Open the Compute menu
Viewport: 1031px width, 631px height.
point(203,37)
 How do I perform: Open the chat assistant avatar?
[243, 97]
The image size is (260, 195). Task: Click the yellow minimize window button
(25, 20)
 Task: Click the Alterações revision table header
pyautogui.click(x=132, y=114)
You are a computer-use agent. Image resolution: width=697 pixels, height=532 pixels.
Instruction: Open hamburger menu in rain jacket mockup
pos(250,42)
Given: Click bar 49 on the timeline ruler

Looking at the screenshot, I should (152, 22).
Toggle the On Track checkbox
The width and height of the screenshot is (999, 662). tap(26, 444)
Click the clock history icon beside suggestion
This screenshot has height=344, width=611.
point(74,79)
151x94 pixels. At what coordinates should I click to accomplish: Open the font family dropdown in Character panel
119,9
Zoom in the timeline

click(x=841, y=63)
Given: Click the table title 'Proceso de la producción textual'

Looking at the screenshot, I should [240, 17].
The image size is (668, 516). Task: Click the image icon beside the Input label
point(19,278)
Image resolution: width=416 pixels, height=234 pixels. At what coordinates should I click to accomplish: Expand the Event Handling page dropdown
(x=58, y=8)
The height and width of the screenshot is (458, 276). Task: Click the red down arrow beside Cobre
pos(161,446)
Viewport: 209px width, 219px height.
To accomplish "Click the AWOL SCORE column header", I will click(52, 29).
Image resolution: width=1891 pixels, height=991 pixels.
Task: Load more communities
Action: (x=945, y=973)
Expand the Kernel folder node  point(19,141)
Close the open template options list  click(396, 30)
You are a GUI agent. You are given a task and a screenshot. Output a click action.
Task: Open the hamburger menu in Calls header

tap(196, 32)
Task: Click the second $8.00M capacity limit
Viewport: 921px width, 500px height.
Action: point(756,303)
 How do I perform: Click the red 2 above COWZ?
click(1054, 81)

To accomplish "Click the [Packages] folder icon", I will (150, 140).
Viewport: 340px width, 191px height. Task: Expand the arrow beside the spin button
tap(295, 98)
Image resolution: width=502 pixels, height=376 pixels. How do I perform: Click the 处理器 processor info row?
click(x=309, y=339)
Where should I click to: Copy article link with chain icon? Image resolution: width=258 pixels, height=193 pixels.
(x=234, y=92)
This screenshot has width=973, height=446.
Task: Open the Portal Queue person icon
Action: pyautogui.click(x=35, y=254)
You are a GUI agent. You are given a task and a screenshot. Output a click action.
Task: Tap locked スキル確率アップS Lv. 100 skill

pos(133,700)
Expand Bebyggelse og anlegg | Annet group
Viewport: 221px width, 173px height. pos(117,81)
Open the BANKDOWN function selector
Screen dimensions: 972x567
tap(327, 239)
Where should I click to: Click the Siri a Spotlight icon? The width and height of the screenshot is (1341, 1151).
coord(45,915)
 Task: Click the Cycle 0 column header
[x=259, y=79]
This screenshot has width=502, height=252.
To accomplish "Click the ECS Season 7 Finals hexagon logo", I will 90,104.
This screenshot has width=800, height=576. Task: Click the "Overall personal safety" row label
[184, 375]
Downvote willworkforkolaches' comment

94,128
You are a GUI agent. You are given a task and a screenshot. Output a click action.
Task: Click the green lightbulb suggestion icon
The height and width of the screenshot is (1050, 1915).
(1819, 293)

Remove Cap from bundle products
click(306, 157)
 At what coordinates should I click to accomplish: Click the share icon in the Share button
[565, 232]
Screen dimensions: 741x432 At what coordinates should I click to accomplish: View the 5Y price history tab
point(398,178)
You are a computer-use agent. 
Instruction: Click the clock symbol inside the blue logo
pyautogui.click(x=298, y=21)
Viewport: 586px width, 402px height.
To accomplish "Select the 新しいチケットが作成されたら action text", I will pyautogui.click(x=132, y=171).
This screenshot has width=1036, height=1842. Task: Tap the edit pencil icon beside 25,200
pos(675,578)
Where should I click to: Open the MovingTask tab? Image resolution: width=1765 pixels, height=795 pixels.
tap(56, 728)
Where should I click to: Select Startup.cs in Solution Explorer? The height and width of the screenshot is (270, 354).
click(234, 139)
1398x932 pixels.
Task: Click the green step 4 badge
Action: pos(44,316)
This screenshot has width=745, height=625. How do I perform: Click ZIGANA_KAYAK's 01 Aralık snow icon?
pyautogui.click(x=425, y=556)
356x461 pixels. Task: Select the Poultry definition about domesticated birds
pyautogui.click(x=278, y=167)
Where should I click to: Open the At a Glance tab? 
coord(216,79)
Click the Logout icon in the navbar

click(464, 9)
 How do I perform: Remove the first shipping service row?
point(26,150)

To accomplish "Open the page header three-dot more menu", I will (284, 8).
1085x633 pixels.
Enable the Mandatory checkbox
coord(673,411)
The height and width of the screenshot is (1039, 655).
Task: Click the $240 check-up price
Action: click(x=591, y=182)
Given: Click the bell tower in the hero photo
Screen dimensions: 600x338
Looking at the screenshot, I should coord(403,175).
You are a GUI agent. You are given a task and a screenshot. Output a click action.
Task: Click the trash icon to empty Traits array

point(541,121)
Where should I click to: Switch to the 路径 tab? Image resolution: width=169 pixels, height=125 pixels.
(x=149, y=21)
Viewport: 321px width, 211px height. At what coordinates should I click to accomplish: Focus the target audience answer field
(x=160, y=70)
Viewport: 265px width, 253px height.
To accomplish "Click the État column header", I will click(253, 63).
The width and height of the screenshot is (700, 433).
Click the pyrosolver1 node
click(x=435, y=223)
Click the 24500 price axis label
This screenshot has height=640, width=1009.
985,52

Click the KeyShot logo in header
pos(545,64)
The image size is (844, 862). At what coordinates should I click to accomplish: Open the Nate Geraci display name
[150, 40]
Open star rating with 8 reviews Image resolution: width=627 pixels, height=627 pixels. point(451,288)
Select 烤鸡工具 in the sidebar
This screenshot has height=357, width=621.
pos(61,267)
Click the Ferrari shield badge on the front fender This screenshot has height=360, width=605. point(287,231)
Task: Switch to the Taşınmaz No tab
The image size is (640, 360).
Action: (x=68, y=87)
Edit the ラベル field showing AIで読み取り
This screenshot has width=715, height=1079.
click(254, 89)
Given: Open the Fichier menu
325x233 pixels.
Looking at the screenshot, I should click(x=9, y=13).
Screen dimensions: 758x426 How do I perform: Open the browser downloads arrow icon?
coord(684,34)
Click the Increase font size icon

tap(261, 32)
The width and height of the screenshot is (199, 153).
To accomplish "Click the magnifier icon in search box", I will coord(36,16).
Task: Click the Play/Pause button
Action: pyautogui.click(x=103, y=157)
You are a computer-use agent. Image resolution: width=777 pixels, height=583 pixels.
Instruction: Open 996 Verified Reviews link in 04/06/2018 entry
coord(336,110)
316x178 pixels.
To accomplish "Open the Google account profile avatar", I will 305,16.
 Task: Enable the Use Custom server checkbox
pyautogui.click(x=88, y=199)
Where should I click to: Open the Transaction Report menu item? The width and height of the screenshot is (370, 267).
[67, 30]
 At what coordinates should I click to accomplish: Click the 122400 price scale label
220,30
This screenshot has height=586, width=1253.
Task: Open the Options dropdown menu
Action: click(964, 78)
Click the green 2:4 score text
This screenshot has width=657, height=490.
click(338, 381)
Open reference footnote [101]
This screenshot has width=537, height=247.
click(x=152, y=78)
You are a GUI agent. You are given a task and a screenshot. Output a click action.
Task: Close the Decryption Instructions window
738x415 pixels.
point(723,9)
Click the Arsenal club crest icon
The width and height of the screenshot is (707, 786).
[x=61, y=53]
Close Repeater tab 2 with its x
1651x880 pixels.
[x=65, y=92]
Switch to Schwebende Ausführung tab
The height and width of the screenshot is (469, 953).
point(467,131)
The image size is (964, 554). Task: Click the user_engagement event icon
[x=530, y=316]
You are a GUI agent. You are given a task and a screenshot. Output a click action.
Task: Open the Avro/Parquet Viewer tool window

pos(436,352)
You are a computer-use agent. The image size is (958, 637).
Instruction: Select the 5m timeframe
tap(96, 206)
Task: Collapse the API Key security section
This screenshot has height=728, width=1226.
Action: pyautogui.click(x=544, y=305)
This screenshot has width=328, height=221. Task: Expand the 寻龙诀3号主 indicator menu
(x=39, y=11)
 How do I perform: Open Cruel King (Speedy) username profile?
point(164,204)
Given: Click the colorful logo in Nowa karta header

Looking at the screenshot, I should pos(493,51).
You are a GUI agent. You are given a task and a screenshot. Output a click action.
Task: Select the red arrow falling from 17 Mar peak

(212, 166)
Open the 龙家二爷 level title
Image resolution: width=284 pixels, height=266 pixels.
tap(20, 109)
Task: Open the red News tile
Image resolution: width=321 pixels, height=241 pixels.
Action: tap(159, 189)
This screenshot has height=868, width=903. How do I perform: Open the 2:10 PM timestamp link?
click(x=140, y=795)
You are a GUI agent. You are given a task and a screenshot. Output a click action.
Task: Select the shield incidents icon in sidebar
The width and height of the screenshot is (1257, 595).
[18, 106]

▶ [What this task involves]
Write out word for word every line from the one containing "Image resolution: width=284" through the last line of the data, and no other line.

▶ [The completed task]
Image resolution: width=284 pixels, height=266 pixels.
tap(20, 109)
Task: Open the red News tile
Image resolution: width=321 pixels, height=241 pixels.
Action: tap(159, 189)
This screenshot has height=868, width=903. How do I perform: Open the 2:10 PM timestamp link?
click(x=140, y=795)
You are a GUI agent. You are given a task and a screenshot. Output a click action.
Task: Select the shield incidents icon in sidebar
The width and height of the screenshot is (1257, 595).
[18, 106]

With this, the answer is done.